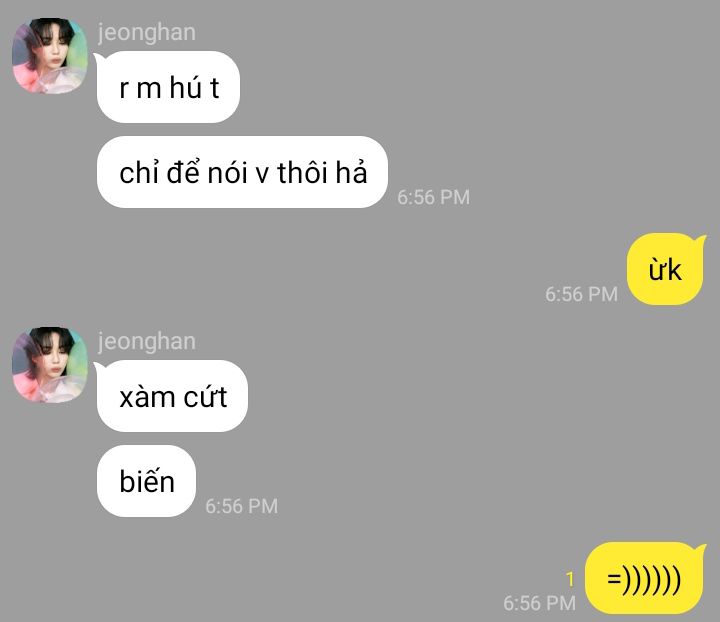Screen dimensions: 720x622
Task: Click jeonghan name label above 'r m hú t'
Action: point(147,33)
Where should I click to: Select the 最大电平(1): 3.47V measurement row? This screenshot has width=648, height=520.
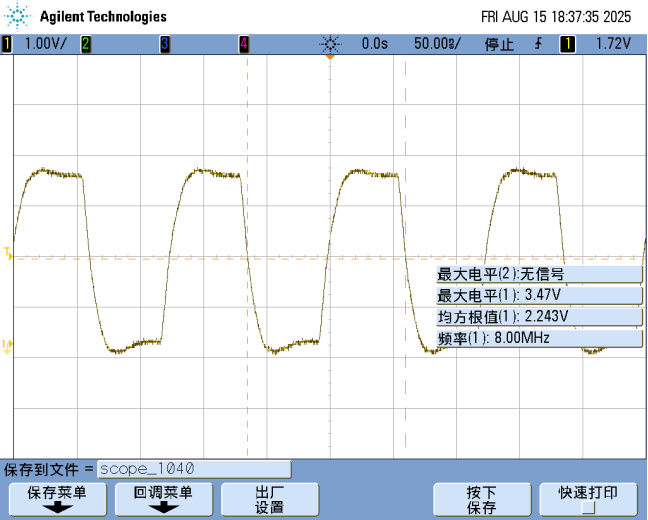tap(538, 295)
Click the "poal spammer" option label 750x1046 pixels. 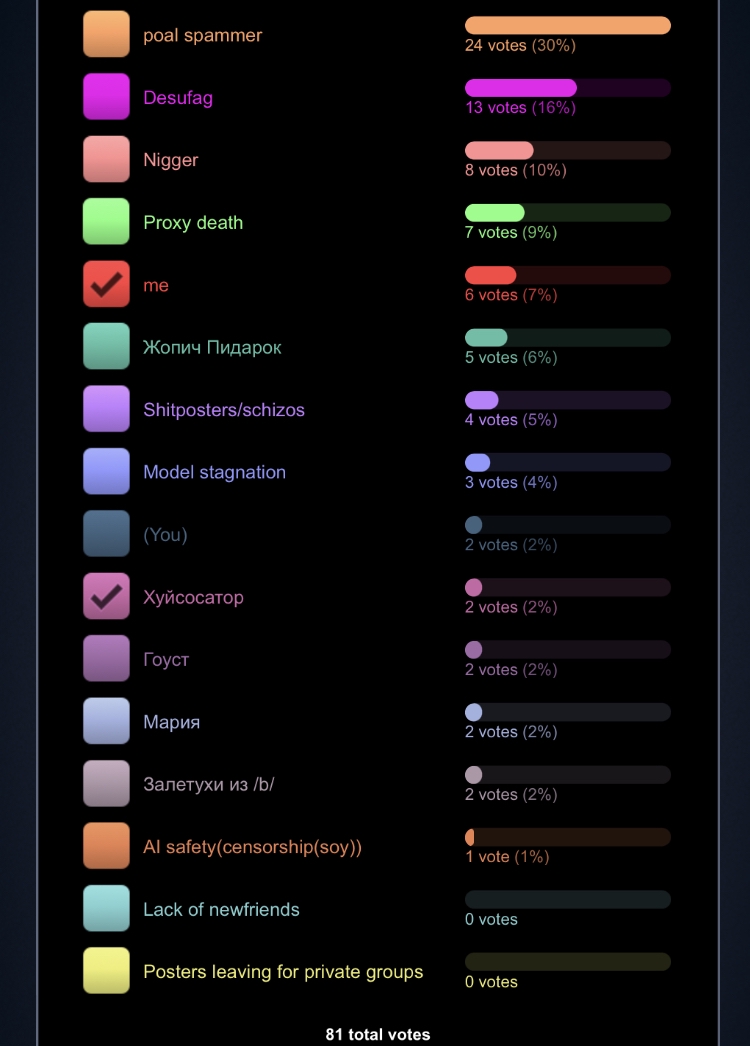tap(203, 35)
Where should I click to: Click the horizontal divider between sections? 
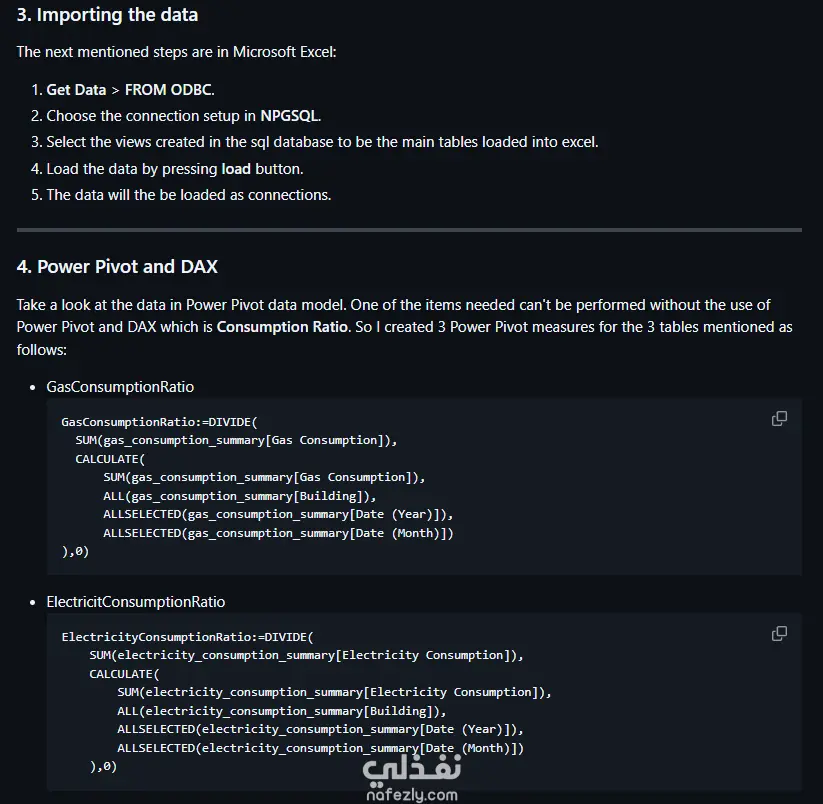point(409,230)

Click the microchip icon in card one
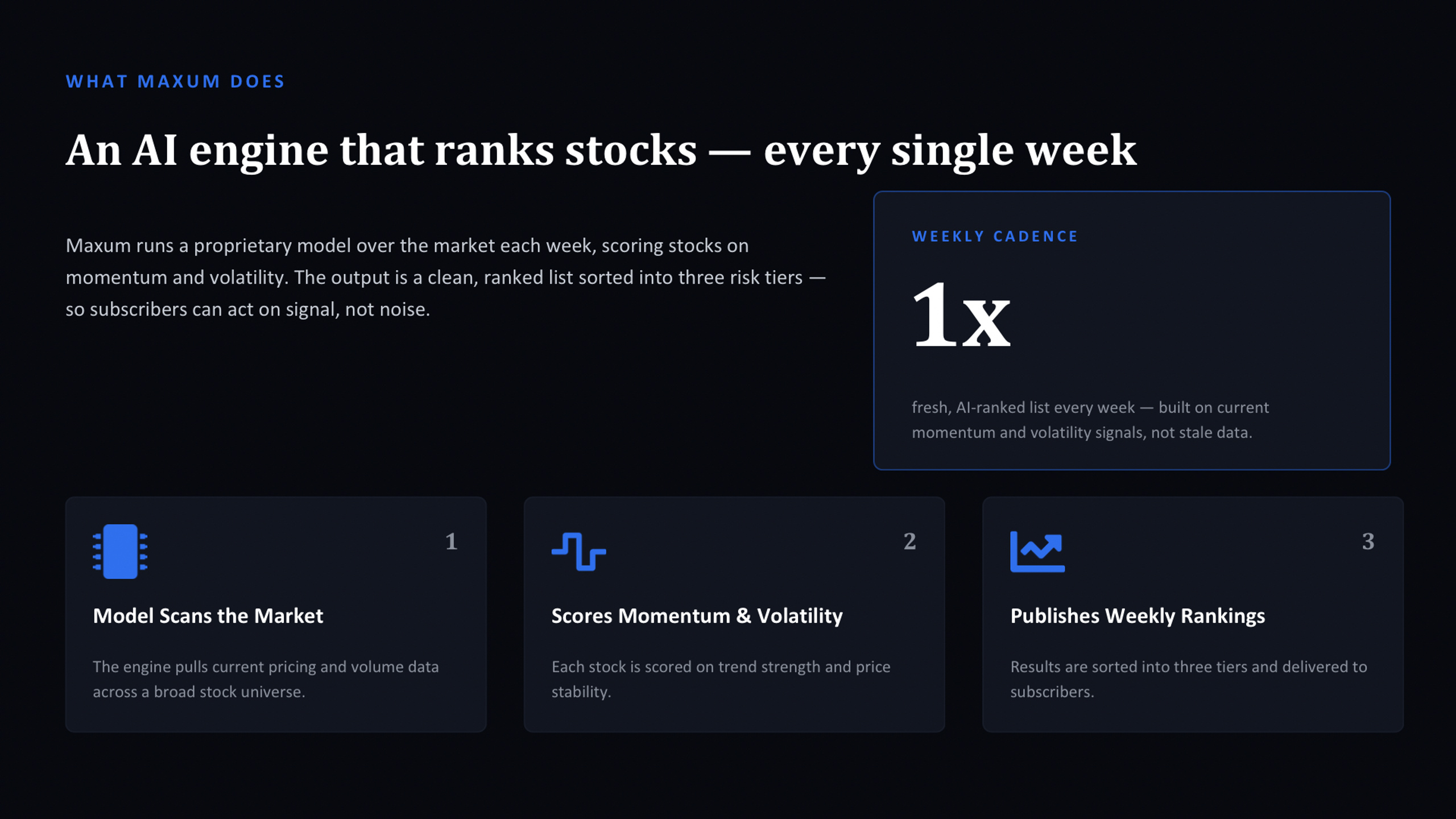point(120,551)
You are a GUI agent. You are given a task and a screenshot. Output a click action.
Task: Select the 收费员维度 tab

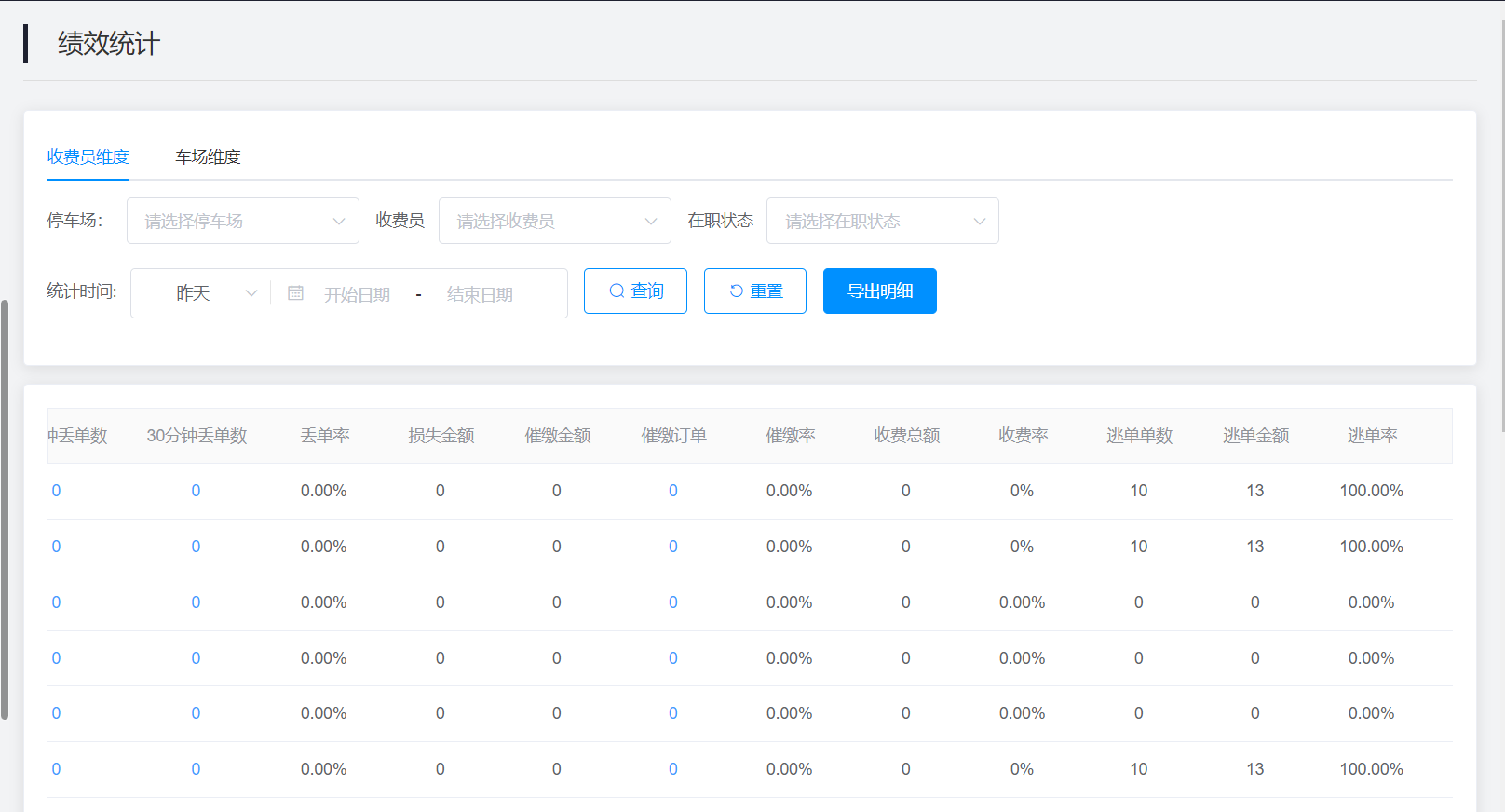(x=88, y=157)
....
- **Exercise requirements**: Transcribe exactly, and only, the lines from the line with "Where should I click to: Click" through the last line of the records, inclusive; the pictures do not belong in the copy.

- **Output**:
Where should I click to: Click the horizontal divider between sections? 
point(409,230)

Click the microchip icon in card one
point(120,551)
You are a GUI agent. You are given a task and a screenshot. Output a click action.
Task: Select the 收费员维度 tab

(x=88, y=157)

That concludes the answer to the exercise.